The most I would do is tell j he must tell you if something gets broken.

Tbh I think it was your fault-you'd already let your son sit on it-and that's how a court would see it-the weight differance is irrelavent.

Are you actually pissed off that this kid is hanging around too much?
If so deal with that issue.
Making a fuss about this is very unbecoming/lacking in class.

Sandalwood · 31/08/2011 13:37

yabu PiousPrat

porcamiseria · 31/08/2011 13:39

what tiffany said

AitchTwoOh · 31/08/2011 13:39

i think you are being a bit unreasonable, tbh, but i do accept that they should have told you rather than bodge a fix and leave you to find out about it. i would have them dig over the garden for you as a project, i think, and then have a barbecue to celebrate. (how does a barbecue get trashed, really? surely it's just a grill and a bucket, more or less?)

Mitmoo · 31/08/2011 13:40

OP by all means use the kids for free labour, but you've just moved into the area and if you either ask for money or labour from kids for having an accident your kids will be pretty much ostracised by your outrageous demands.

They'll be the kids with the nutty mother, is this really what you want for your own children who you've already moved into a new area to be with your partner? Lovely.

AitchTwoOh · 31/08/2011 13:40

oh, huge x-post. yes i agree, gardening the way forward.

Litotes · 31/08/2011 13:41

I really think you need to be careful about making J 'work it off in your garden' too.

I honestly don't think you are entitled to more than an appology for not fessing up.

worraliberty · 31/08/2011 13:42

Can I just ask...

Are you basing J's 'tough home life' on the fact he can't play football in the garages when his Step Dad is home?

Or do you have anything else?

Collaborate · 31/08/2011 13:42

Get a replacement BBQ from ebay for £10 and then move on with your life. Don't let it become an obsession.

AitchTwoOh · 31/08/2011 13:42

oh yes, deffo as a project, rather than a penance.

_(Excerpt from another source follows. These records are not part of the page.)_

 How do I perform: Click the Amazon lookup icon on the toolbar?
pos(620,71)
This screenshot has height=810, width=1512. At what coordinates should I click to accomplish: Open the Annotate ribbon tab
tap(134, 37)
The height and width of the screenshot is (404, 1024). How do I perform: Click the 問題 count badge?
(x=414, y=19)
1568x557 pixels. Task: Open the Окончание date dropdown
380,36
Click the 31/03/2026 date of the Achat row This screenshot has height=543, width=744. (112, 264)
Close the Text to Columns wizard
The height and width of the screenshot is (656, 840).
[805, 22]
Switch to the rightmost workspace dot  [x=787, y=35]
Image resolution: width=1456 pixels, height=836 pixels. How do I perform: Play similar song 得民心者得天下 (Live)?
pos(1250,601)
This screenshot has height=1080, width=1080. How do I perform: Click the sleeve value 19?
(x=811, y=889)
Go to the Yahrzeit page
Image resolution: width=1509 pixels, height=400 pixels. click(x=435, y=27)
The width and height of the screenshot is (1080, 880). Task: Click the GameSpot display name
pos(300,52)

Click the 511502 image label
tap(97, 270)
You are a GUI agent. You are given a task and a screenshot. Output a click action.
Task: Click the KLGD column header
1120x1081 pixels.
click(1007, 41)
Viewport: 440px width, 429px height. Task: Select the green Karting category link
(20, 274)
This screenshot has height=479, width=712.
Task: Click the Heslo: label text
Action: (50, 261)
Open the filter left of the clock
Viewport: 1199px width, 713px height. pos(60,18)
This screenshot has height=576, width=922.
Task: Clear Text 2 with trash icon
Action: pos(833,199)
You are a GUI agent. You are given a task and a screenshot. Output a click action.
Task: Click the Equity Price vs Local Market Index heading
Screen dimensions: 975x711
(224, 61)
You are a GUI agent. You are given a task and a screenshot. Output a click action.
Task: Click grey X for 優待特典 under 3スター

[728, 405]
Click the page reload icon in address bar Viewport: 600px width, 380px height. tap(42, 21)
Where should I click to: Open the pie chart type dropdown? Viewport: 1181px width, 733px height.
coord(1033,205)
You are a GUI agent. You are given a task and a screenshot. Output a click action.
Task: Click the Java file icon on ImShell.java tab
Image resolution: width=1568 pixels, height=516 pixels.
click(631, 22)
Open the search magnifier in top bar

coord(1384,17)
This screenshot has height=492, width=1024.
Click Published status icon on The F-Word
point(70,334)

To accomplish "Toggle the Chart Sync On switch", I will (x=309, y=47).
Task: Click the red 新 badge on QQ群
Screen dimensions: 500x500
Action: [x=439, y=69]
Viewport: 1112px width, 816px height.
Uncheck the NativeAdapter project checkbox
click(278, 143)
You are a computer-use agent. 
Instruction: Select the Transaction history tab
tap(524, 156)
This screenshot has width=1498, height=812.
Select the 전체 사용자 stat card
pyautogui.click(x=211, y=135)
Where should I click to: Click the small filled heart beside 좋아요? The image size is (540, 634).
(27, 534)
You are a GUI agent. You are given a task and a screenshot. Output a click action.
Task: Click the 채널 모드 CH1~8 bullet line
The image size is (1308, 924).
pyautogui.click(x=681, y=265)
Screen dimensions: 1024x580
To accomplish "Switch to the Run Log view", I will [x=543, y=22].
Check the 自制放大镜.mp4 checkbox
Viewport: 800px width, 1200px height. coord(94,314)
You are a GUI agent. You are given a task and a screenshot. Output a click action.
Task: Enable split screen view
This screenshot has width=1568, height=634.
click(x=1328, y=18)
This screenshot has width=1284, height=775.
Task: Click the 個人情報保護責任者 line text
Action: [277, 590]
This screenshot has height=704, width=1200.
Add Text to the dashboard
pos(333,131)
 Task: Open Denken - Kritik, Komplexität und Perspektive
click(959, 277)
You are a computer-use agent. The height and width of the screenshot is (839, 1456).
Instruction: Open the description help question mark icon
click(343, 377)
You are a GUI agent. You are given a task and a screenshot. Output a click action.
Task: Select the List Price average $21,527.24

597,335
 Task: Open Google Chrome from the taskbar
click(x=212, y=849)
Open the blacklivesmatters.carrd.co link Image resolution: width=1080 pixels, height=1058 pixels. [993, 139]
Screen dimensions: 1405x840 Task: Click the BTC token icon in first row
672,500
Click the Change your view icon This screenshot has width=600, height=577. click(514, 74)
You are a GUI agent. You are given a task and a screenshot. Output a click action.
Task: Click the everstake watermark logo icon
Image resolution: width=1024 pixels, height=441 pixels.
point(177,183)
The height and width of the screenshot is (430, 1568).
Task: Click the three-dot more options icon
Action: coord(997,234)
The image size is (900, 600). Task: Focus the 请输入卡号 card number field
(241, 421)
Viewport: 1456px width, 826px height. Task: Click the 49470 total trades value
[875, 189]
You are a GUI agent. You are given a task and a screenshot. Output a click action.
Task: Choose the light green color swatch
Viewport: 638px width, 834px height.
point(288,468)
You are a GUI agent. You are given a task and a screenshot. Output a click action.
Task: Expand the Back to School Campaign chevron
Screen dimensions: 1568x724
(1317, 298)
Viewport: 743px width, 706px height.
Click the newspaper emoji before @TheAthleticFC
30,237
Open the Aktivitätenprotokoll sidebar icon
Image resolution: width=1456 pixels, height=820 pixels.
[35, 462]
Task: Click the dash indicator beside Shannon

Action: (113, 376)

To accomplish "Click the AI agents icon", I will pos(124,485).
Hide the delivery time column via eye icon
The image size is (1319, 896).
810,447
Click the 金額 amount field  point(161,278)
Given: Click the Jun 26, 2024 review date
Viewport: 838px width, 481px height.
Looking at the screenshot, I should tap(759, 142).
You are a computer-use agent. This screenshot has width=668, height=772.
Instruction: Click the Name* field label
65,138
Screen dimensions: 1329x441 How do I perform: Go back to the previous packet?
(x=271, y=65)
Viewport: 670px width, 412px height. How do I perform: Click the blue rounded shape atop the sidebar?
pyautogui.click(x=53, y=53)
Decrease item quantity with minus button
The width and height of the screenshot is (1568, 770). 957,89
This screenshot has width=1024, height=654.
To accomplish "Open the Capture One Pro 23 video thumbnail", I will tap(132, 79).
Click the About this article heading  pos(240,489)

VivaLeBeaver · 31/08/2011 13:44

I think even asking for gardening chores from a kid you don't know well will get you labelled as slightly bonkers. Other kids in the area aren't going to want to come over and play, etc. Which will affect your kids. It might be different if it was a kid you'd known for years.

They tried to fix it and thought they'd managed to. If you react like this then I can see why your DS didn't want to tell you what happened. And he wont want to in the future either.

L8rAllig8r · 31/08/2011 13:44

Exactly what niceguy2 said.

Why do you need the money that it cost brand new, when all that's broken is a shelf? Sounds totally OTT to me, just fix the shelf. YABU.

whatsallthehullaballoo · 31/08/2011 13:44

YABVU - seriously, either supervise them better or let it go. These things are inevitable. If he had deliberately broken it I would agree not to let him 'get away with it' but as it was an accident what exactly is he 'getting away with?' Confused

It was an £80 bbq - not a £500 bbq. Give him a break - you say yourself that mentally he is on parr with a 10 year old. You sound like you are trying to teach him a lesson.

I also find it quite sinister that you are 'willing' to let him 'work' off the money so he doesn't get into trouble at home....that is verging on black mail and is a very mean thing to do to a SEN 15 year old!

Don't mean to be horrible at all - I would be pissed off too - but I would leave it!!

schobe · 31/08/2011 13:44

I honestly don't think that his SN or home background are even relevant.

Yes, in an ideal world, a teenager would own up to the host parents after having broken something in their house/garden. But in reality, how many would.

As a very shy child, I can't be sure I would have owned up. Ok, since you feel strongly, you could ask J if he did it by accident and reassure him that he should be honest and not afraid that you'll be angry with him. After all it was an accident.

I'm still so Shock that you would charge for an accident when someone has been invited into your garden.

Mind you, I'm also a bit Shock that you would make him wait outside while your child runs in for things. He could just pop his head in or wait in the kitchen and say hi, surely.

BettySwollocksandaCrustyRack · 31/08/2011 13:46

YABU - leave it, it was an accident.

I would be more worried about my 10year old DS having a 15 yr old friend to be honest and I certainly wouldnt be encouraging the friendship.